Department of Physiology and Pharmacology, Medical University of Vienna, 1090 Vienna, Austria.
Department Pharmacology, Physiology and Microbiology, Division Pharmacology, Karl Landsteiner University of Health Sciences, 3500 Krems, Austria.
Cells. 2020 Apr 1;9(4):855. doi: 10.3390/cells9040855.
Beyond their crucial role in hemostasis, platelets are increasingly recognized as regulators of inflammation. Via modulation of the immune system by direct and indirect interactions with leukocytes, platelets regulate several aspects of tumor-associated pathology. They influence inflammatory processes in cancer at various stages: platelets alter the activation status of the endothelium, recruit leukocytes to tumor sites and attune the inflammatory milieu at sites of primary and metastatic tumors. Patients with cancer show systemic changes of platelet activation. Tumor-associated platelet activation facilitates initiation of the coagulation cascade and constitutes a significant risk for thrombosis. Tumor-activated platelets further contribute to cancer progression by promoting critical processes such as angiogenesis and metastasis. Platelets modulate innate leukocyte effector functions such as antigen presentation by dendritic cells, monocyte recruitment and differentiation or neutrophil extracellular trap formation, which sculpture immune responses but also promote thrombosis and metastasis. On the other hand, responses of the adaptive immune system are also regulated by platelets. They are also involved in T-helper cell 17 differentiation, which represents a double-edged sword in cancer progression, as these cells propagate angiogenesis and immunosuppressive activities but are also involved in recruiting immune cells into tumors and stimulating effector CD8 T cells. Moreover, platelets fine-tune tumor surveillance processes by modulating natural killer cell-mediated cancer cell recognition and effector functions. This review aims at summarizing the role of platelet-leukocyte interactions in the development and progression of cancer and puts its focus on cancer-related alterations of platelet and leukocyte functions and their impact on cancer pathology.

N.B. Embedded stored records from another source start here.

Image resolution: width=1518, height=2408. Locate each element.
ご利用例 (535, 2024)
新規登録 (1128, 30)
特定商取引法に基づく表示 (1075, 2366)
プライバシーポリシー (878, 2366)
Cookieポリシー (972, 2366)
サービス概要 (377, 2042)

除了在止血中发挥关键作用外,血小板也越来越被认为是炎症的调节剂。通过与白细胞的直接和间接相互作用来调节免疫系统,血小板调节与肿瘤相关的病理学的几个方面。它们在癌症的各个阶段影响炎症过程:血小板改变内皮细胞的激活状态,招募白细胞到肿瘤部位,并调节原发性和转移性肿瘤部位的炎症环境。癌症患者表现出系统性的血小板激活变化。肿瘤相关的血小板激活促进了凝血级联的启动,并构成了血栓形成的重大风险。肿瘤激活的血小板通过促进血管生成和转移等关键过程进一步促进癌症的进展。血小板调节先天白细胞效应功能,如树突状细胞的抗原呈递、单核细胞募集和分化或中性粒细胞细胞外陷阱的形成,这些功能塑造免疫反应,但也促进血栓形成和转移。另一方面,适应性免疫系统的反应也受到血小板的调节。它们还参与辅助性 T 细胞 17 的分化,这在癌症进展中是一把双刃剑,因为这些细胞促进血管生成和免疫抑制活性,但也参与招募免疫细胞进入肿瘤并刺激效应 CD8 T 细胞。此外,血小板通过调节自然杀伤细胞介导的癌细胞识别和效应功能来微调肿瘤监测过程。这篇综述旨在总结血小板-白细胞相互作用在癌症发展和进展中的作用,并重点关注与癌症相关的血小板和白细胞功能的改变及其对癌症病理学的影响。